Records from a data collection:
= = =
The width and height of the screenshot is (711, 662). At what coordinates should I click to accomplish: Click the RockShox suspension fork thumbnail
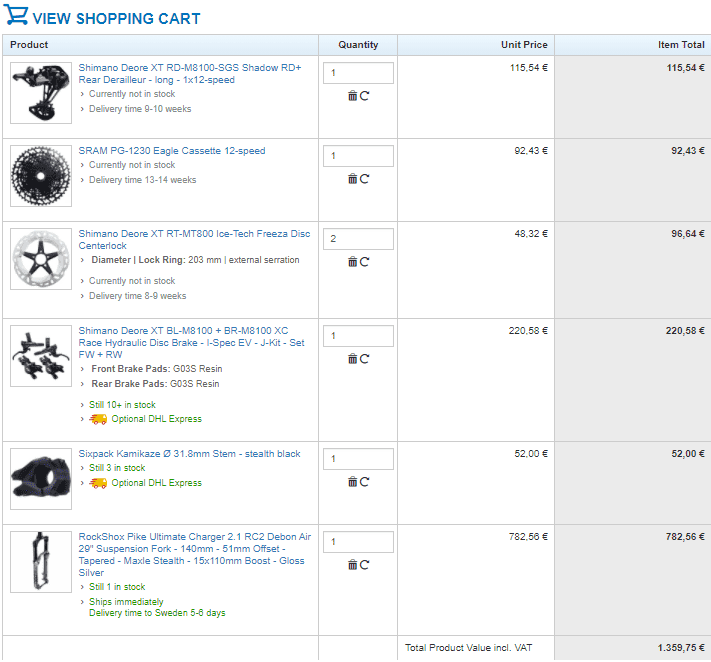(x=41, y=563)
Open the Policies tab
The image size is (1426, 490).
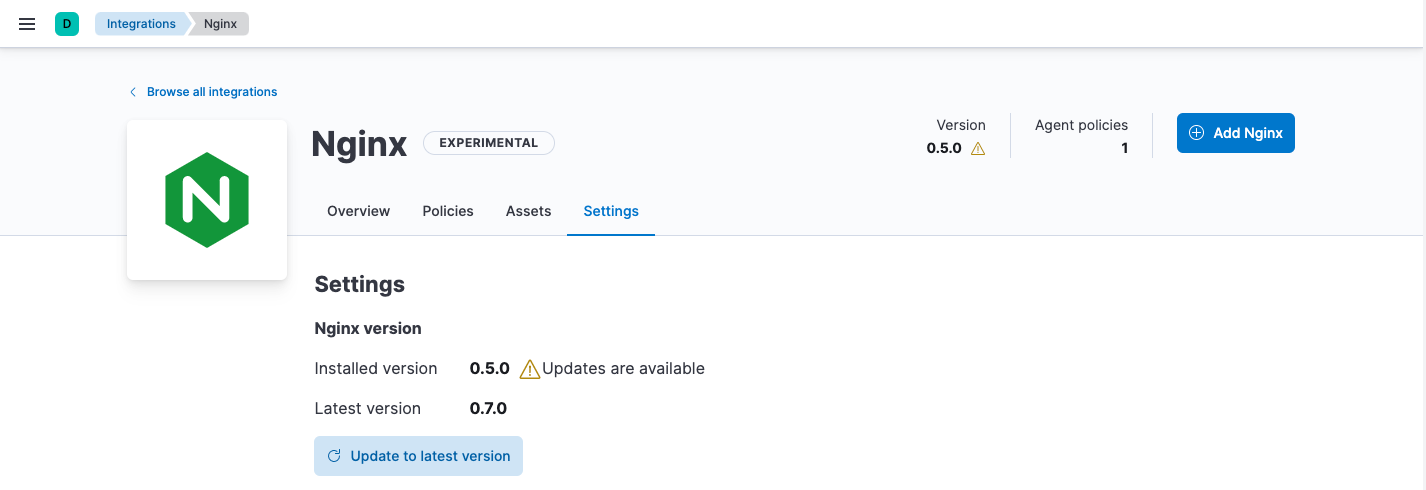448,211
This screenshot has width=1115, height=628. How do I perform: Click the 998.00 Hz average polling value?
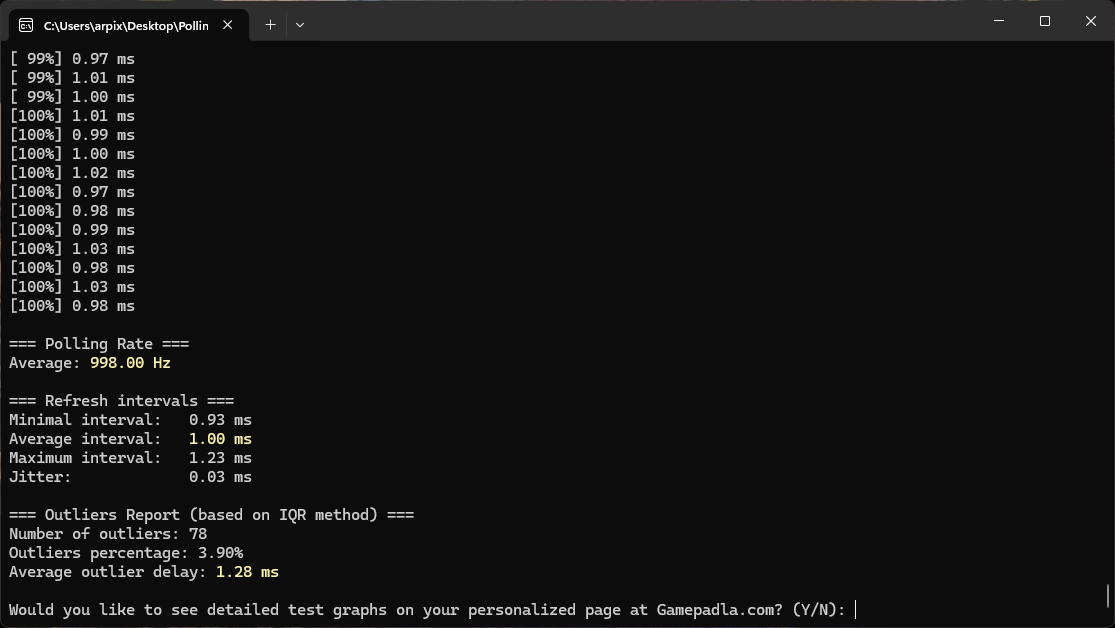coord(130,363)
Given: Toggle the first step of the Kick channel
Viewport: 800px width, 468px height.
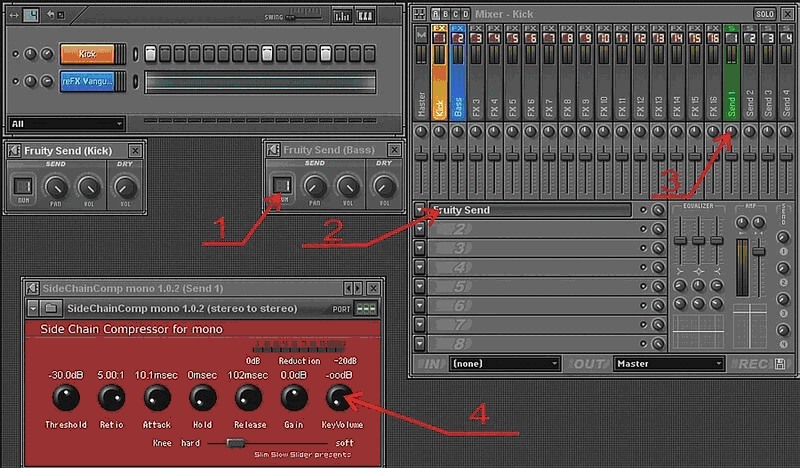Looking at the screenshot, I should [151, 53].
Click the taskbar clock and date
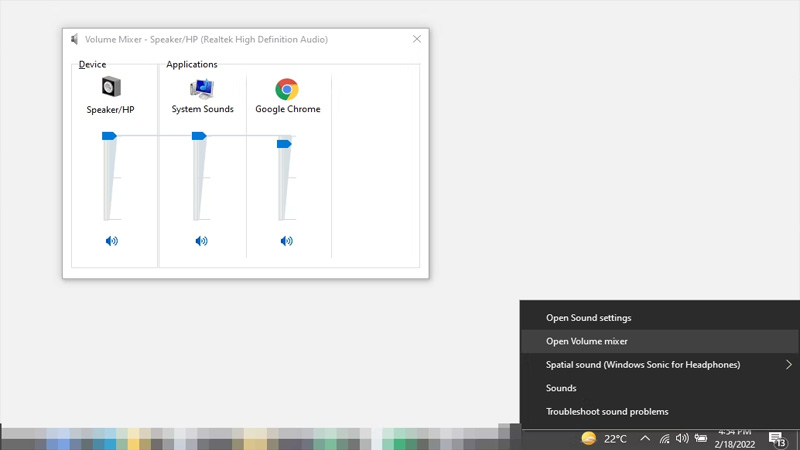Image resolution: width=800 pixels, height=450 pixels. point(735,438)
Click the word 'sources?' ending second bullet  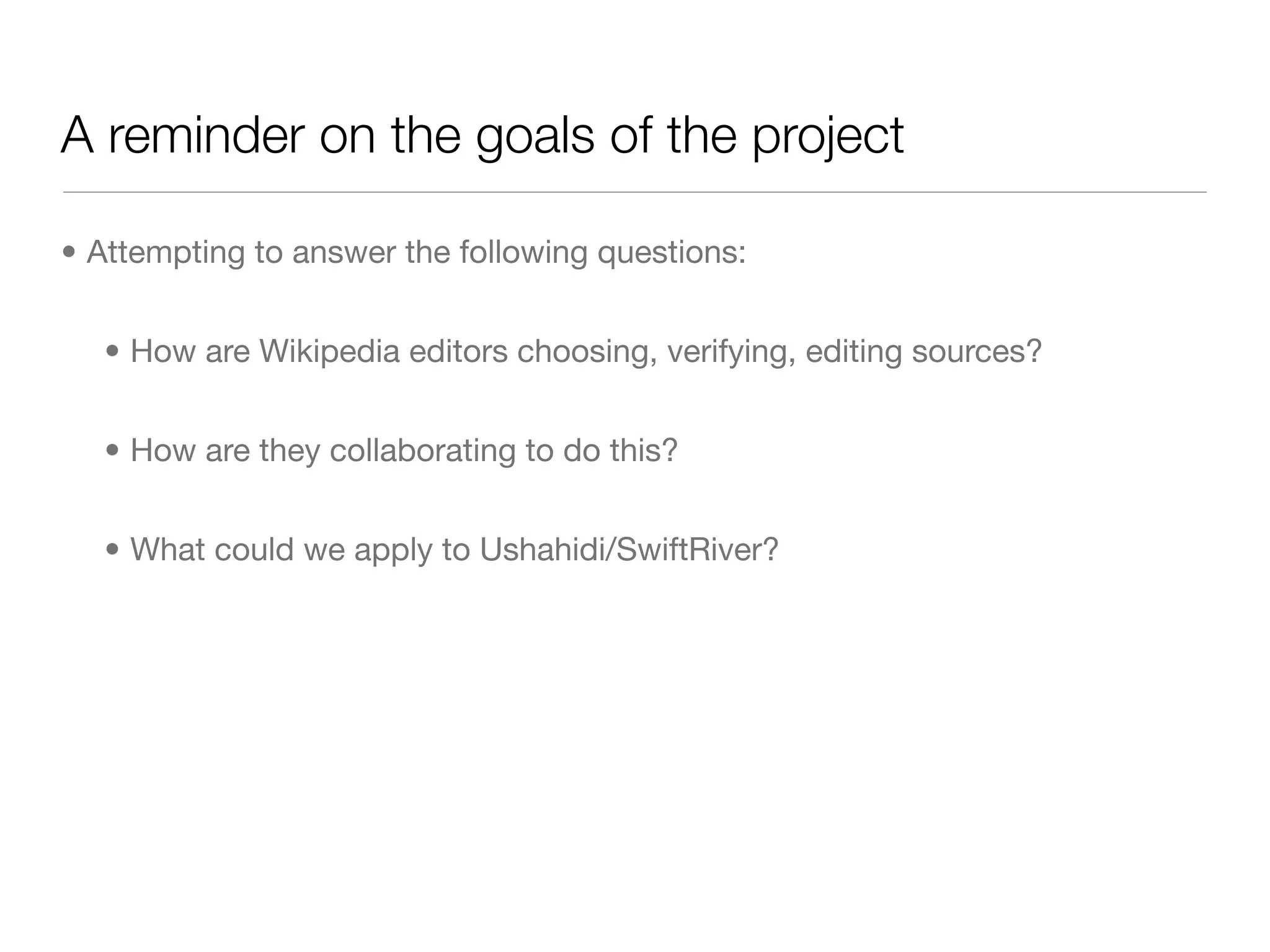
= = =
=== WHAT IS BEING ASKED ===
Copy exactly the lines from the line that contains "Open the Policies tab" through the last line of the records above, both ends included, but leave out the pictures.

=== SOLUTION TO THE PROBLEM ===
Open the Policies tab
The image size is (1426, 490).
448,211
This screenshot has width=1115, height=628. How do I perform: Click the 998.00 Hz average polling value?
coord(130,363)
Given: Toggle the first step of the Kick channel
Viewport: 800px width, 468px height.
Looking at the screenshot, I should [151, 53].
Click the taskbar clock and date
Image resolution: width=800 pixels, height=450 pixels. point(735,438)
Click the word 'sources?' ending second bullet  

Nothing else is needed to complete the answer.